### MATERIAL TO PROCESS
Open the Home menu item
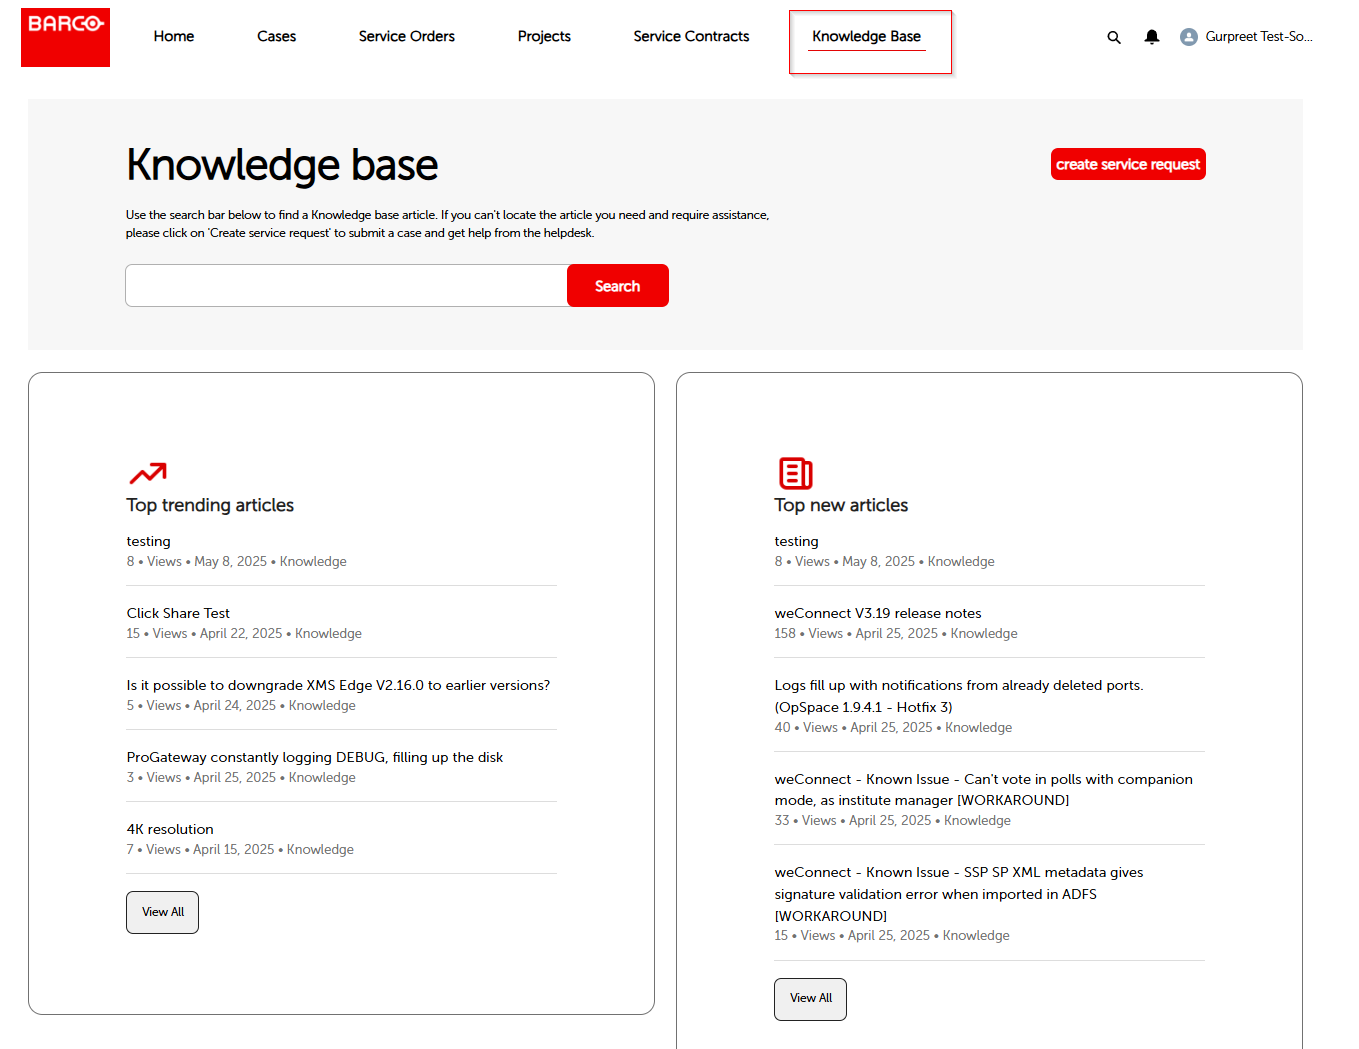 click(174, 37)
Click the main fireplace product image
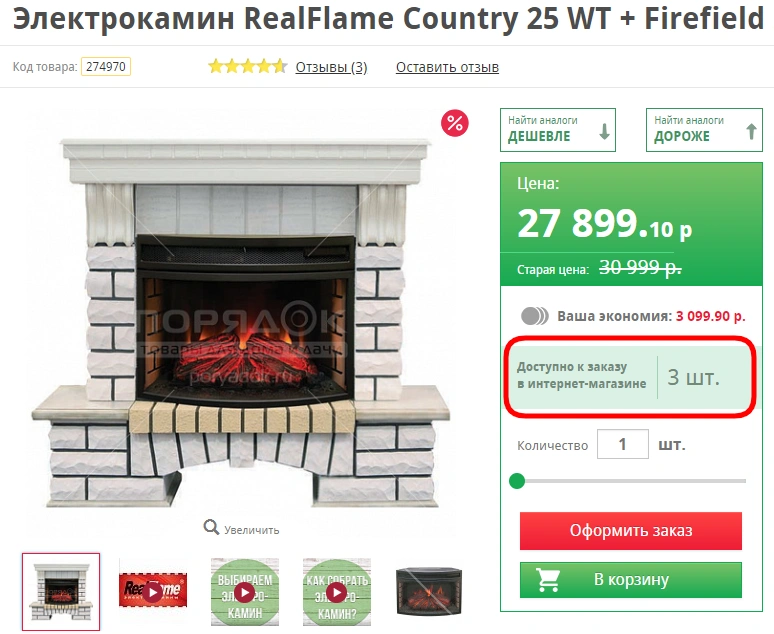This screenshot has height=634, width=774. [x=242, y=323]

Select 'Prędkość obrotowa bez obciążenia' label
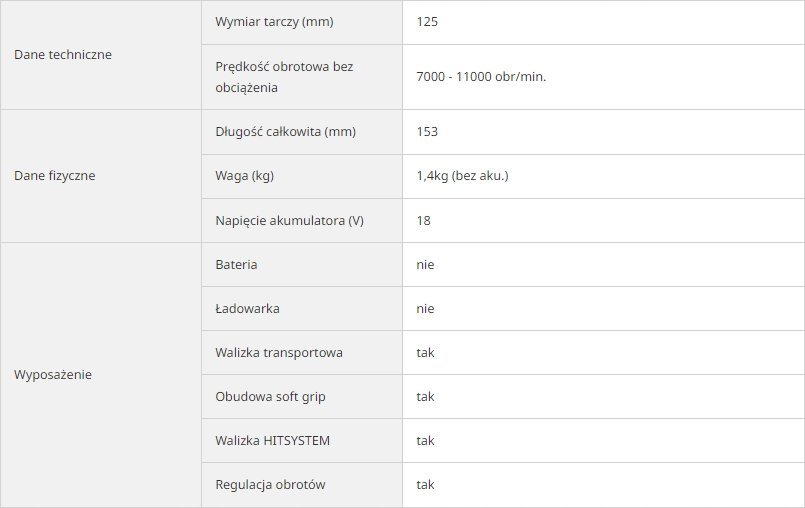tap(284, 77)
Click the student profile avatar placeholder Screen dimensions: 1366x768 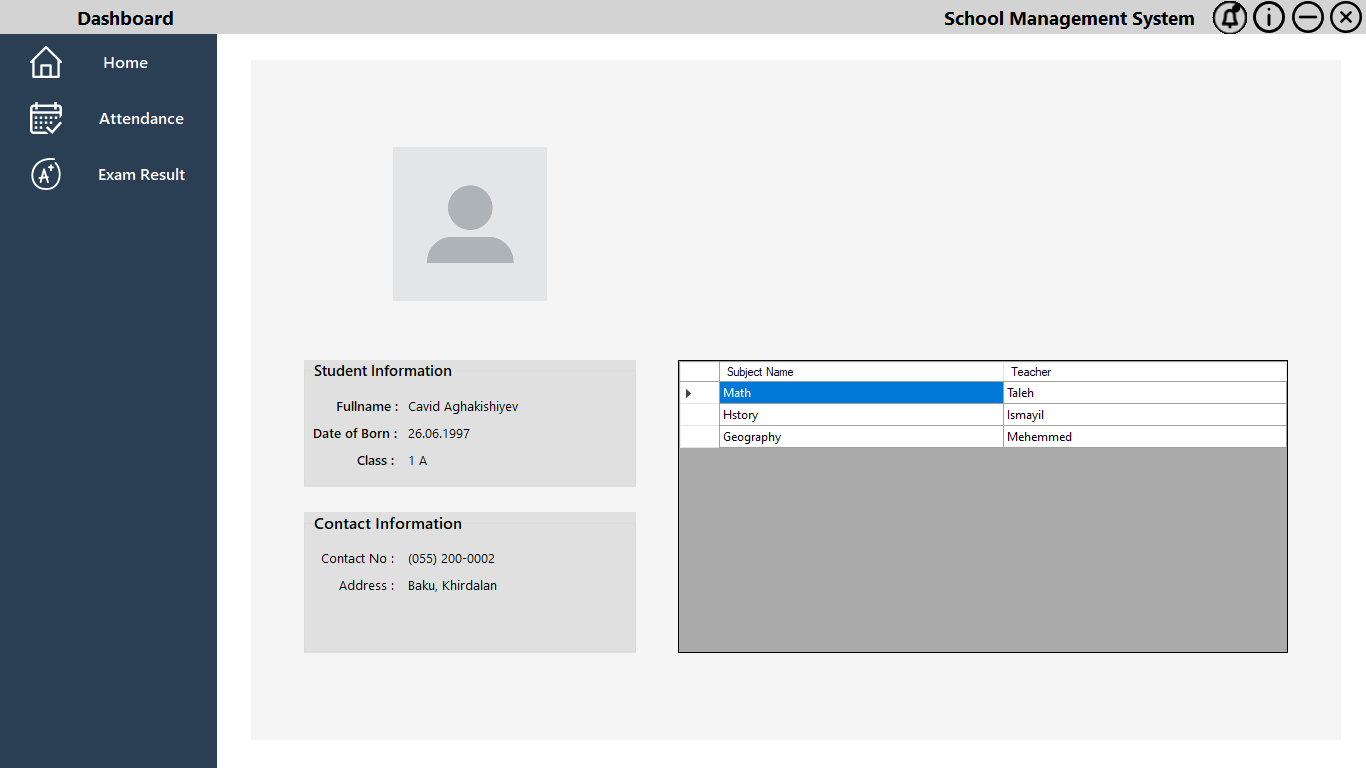click(x=469, y=223)
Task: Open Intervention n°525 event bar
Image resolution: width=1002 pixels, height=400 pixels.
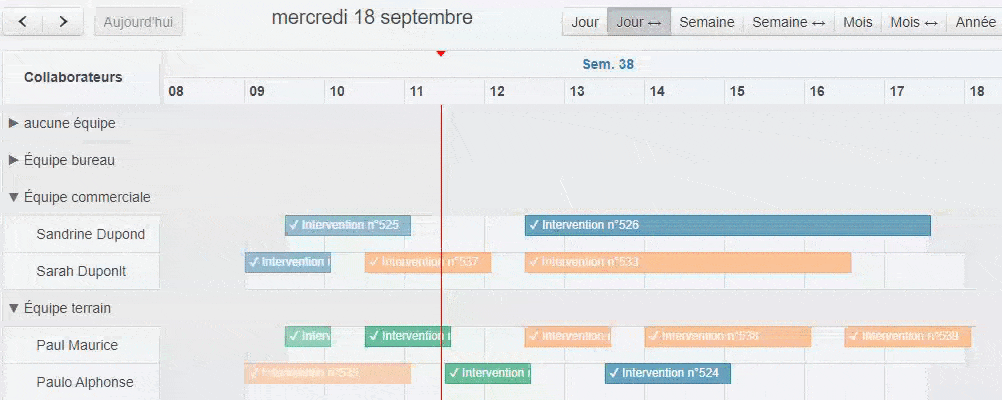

### WORK REQUIRED
Pick out every line in the items above that contains the word "Open". Case counts.

### TASK RESULT
Open the Home menu item
Task: Open Intervention n°525 event bar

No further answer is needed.